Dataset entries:
'''
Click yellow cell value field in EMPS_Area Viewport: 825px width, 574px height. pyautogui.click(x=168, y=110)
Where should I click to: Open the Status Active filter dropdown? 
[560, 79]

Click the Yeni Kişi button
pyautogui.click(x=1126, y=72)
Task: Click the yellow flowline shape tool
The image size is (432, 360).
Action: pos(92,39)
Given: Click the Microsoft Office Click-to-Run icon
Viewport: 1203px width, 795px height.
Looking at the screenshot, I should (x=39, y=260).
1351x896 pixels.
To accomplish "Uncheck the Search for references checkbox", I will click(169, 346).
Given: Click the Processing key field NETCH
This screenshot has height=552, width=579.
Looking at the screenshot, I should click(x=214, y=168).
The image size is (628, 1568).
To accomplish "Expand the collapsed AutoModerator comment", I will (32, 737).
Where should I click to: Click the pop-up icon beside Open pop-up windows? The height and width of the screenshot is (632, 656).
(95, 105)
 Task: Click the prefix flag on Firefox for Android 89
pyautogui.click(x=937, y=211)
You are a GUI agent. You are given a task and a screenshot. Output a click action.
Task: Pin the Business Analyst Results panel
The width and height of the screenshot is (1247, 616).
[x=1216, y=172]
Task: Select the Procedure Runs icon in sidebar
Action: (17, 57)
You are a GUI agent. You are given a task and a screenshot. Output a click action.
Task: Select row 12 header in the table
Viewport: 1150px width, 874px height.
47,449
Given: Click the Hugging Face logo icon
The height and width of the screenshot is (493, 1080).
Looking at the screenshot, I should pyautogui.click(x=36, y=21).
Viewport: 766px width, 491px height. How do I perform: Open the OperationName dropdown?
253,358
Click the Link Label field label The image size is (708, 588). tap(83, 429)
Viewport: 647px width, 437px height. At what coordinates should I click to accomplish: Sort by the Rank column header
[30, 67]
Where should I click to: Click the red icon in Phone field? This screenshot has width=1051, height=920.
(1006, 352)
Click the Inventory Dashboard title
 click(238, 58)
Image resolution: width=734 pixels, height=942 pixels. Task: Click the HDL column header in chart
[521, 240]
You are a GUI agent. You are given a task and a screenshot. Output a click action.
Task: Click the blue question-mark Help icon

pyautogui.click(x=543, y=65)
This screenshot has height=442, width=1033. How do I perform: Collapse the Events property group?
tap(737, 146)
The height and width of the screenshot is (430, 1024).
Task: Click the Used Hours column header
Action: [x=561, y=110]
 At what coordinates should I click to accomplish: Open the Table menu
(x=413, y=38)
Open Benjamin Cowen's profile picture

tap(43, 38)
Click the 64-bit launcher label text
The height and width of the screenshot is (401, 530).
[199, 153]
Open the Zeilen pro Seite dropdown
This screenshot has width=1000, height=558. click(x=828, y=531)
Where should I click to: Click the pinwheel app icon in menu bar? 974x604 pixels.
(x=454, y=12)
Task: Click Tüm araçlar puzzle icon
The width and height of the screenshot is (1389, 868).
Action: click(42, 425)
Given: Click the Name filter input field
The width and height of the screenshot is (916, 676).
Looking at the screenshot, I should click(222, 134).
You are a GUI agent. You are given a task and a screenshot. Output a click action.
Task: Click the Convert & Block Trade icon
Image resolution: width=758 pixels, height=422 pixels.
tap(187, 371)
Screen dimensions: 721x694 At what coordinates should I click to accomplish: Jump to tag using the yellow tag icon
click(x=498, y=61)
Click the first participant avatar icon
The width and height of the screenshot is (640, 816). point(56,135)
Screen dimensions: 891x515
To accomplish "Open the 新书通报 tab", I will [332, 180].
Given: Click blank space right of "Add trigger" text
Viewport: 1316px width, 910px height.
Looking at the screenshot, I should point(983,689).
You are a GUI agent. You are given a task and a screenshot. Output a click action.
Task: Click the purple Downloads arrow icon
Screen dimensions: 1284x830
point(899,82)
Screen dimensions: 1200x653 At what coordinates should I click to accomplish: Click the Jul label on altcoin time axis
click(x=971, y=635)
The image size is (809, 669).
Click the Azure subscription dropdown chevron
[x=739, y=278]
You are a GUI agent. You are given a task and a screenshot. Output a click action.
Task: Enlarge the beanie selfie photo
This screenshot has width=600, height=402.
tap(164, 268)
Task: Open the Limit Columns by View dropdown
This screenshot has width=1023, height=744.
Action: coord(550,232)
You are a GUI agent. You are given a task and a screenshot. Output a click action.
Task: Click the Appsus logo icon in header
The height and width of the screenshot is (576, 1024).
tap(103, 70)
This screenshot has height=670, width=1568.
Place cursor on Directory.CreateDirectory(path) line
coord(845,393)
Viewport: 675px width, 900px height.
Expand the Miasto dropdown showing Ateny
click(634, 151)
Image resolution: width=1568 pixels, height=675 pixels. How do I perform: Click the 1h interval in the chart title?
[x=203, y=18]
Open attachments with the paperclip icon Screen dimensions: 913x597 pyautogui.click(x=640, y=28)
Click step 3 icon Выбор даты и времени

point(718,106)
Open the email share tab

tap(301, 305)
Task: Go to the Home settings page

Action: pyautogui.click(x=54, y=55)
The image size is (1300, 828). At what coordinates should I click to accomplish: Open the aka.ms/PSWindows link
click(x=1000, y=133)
'''
■ **WORK TASK**: Once more, write all of the records exactly as given.

■ **ANSWER TO THE PROBLEM**:
Click yellow cell value field in EMPS_Area Viewport: 825px width, 574px height. pyautogui.click(x=168, y=110)
Where should I click to: Open the Status Active filter dropdown? 
[560, 79]

Click the Yeni Kişi button
pyautogui.click(x=1126, y=72)
Task: Click the yellow flowline shape tool
The image size is (432, 360).
Action: pos(92,39)
Given: Click the Microsoft Office Click-to-Run icon
Viewport: 1203px width, 795px height.
Looking at the screenshot, I should (x=39, y=260).
1351x896 pixels.
To accomplish "Uncheck the Search for references checkbox", I will click(169, 346).
Given: Click the Processing key field NETCH
This screenshot has height=552, width=579.
Looking at the screenshot, I should click(x=214, y=168).
The image size is (628, 1568).
To accomplish "Expand the collapsed AutoModerator comment", I will (32, 737).
Where should I click to: Click the pop-up icon beside Open pop-up windows? The height and width of the screenshot is (632, 656).
(95, 105)
 Task: Click the prefix flag on Firefox for Android 89
pyautogui.click(x=937, y=211)
You are a GUI agent. You are given a task and a screenshot. Output a click action.
Task: Pin the Business Analyst Results panel
The width and height of the screenshot is (1247, 616).
[x=1216, y=172]
Task: Select the Procedure Runs icon in sidebar
Action: (17, 57)
You are a GUI agent. You are given a task and a screenshot. Output a click action.
Task: Select row 12 header in the table
Viewport: 1150px width, 874px height.
47,449
Given: Click the Hugging Face logo icon
The height and width of the screenshot is (493, 1080).
Looking at the screenshot, I should pyautogui.click(x=36, y=21).
Viewport: 766px width, 491px height. How do I perform: Open the OperationName dropdown?
253,358
Click the Link Label field label The image size is (708, 588). tap(83, 429)
Viewport: 647px width, 437px height. At what coordinates should I click to accomplish: Sort by the Rank column header
[30, 67]
Where should I click to: Click the red icon in Phone field? This screenshot has width=1051, height=920.
(1006, 352)
Click the Inventory Dashboard title
 click(238, 58)
Image resolution: width=734 pixels, height=942 pixels. Task: Click the HDL column header in chart
[521, 240]
You are a GUI agent. You are given a task and a screenshot. Output a click action.
Task: Click the blue question-mark Help icon

pyautogui.click(x=543, y=65)
This screenshot has height=442, width=1033. How do I perform: Collapse the Events property group?
tap(737, 146)
The height and width of the screenshot is (430, 1024).
Task: Click the Used Hours column header
Action: [x=561, y=110]
 At what coordinates should I click to accomplish: Open the Table menu
(x=413, y=38)
Open Benjamin Cowen's profile picture

tap(43, 38)
Click the 64-bit launcher label text
The height and width of the screenshot is (401, 530).
[199, 153]
Open the Zeilen pro Seite dropdown
This screenshot has width=1000, height=558. click(x=828, y=531)
Where should I click to: Click the pinwheel app icon in menu bar? 974x604 pixels.
(x=454, y=12)
Task: Click Tüm araçlar puzzle icon
The width and height of the screenshot is (1389, 868).
Action: click(42, 425)
Given: Click the Name filter input field
The width and height of the screenshot is (916, 676).
Looking at the screenshot, I should click(222, 134).
You are a GUI agent. You are given a task and a screenshot. Output a click action.
Task: Click the Convert & Block Trade icon
Image resolution: width=758 pixels, height=422 pixels.
tap(187, 371)
Screen dimensions: 721x694 At what coordinates should I click to accomplish: Jump to tag using the yellow tag icon
click(x=498, y=61)
Click the first participant avatar icon
The width and height of the screenshot is (640, 816). point(56,135)
Screen dimensions: 891x515
To accomplish "Open the 新书通报 tab", I will [332, 180].
Given: Click blank space right of "Add trigger" text
Viewport: 1316px width, 910px height.
Looking at the screenshot, I should point(983,689).
You are a GUI agent. You are given a task and a screenshot. Output a click action.
Task: Click the purple Downloads arrow icon
Screen dimensions: 1284x830
point(899,82)
Screen dimensions: 1200x653 At what coordinates should I click to accomplish: Click the Jul label on altcoin time axis
click(x=971, y=635)
The image size is (809, 669).
Click the Azure subscription dropdown chevron
[x=739, y=278]
You are a GUI agent. You are given a task and a screenshot. Output a click action.
Task: Enlarge the beanie selfie photo
This screenshot has width=600, height=402.
tap(164, 268)
Task: Open the Limit Columns by View dropdown
This screenshot has width=1023, height=744.
Action: coord(550,232)
You are a GUI agent. You are given a task and a screenshot. Output a click action.
Task: Click the Appsus logo icon in header
The height and width of the screenshot is (576, 1024).
tap(103, 70)
This screenshot has height=670, width=1568.
Place cursor on Directory.CreateDirectory(path) line
coord(845,393)
Viewport: 675px width, 900px height.
Expand the Miasto dropdown showing Ateny
click(634, 151)
Image resolution: width=1568 pixels, height=675 pixels. How do I perform: Click the 1h interval in the chart title?
[x=203, y=18]
Open attachments with the paperclip icon Screen dimensions: 913x597 pyautogui.click(x=640, y=28)
Click step 3 icon Выбор даты и времени

point(718,106)
Open the email share tab

tap(301, 305)
Task: Go to the Home settings page

Action: pyautogui.click(x=54, y=55)
The image size is (1300, 828). At what coordinates should I click to accomplish: Open the aka.ms/PSWindows link
click(x=1000, y=133)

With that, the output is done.